Abstract
L-type voltage-dependent CaV1.2 channels play an important role in the maintenance of intracellular calcium homeostasis, and influence multiple cellular processes. C-terminal cleavage of CaV1.2 channels was reported in several types of excitable cells, but its expression and possible roles in non-excitable cells is still not clear. The aim of this study was to determine whether distal C-terminal fragment of CaV1.2 channels is present in rat dental pulp stem cells and its possible role in the neural differentiation of rat dental pulp stem cells.
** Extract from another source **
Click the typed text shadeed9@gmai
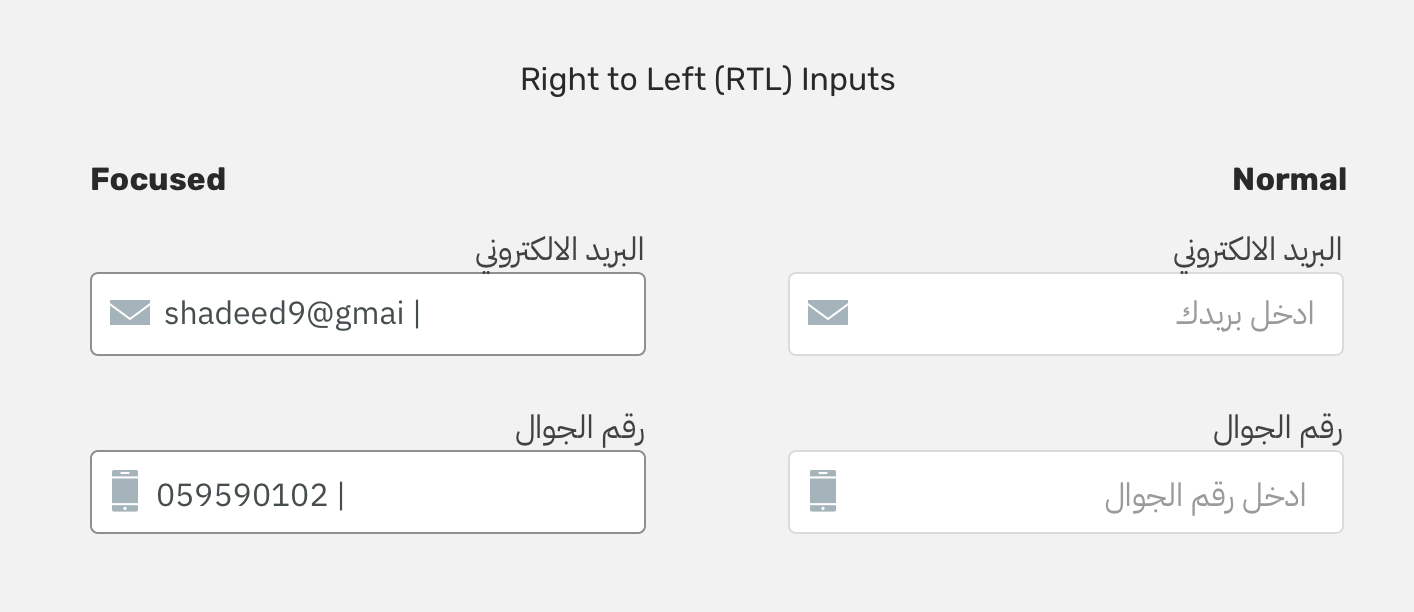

We generated stable CaV1.2 knockdown cells via short hairpin RNA (shRNA). Rat dental pulp stem cells with deleted distal C-terminal of CaV1.2 channels lost the potential of differentiation to neural cells. Re-expression of distal C-terminal of CaV1.2 rescued the effect of knocking down the endogenous CaV1.2 on the neural differentiation of rat dental pulp stem cells, indicating that the distal C-terminal of CaV1.2 is required for neural differentiation of rat dental pulp stem cells. These results provide new insights into the role of voltage-gated Ca2+ channels in stem cells during differentiation.
Highlights
Dental pulp stem cells (DPSCs) are a part of dental mesenchyme and are derived from cranial neural crest cells [1,2]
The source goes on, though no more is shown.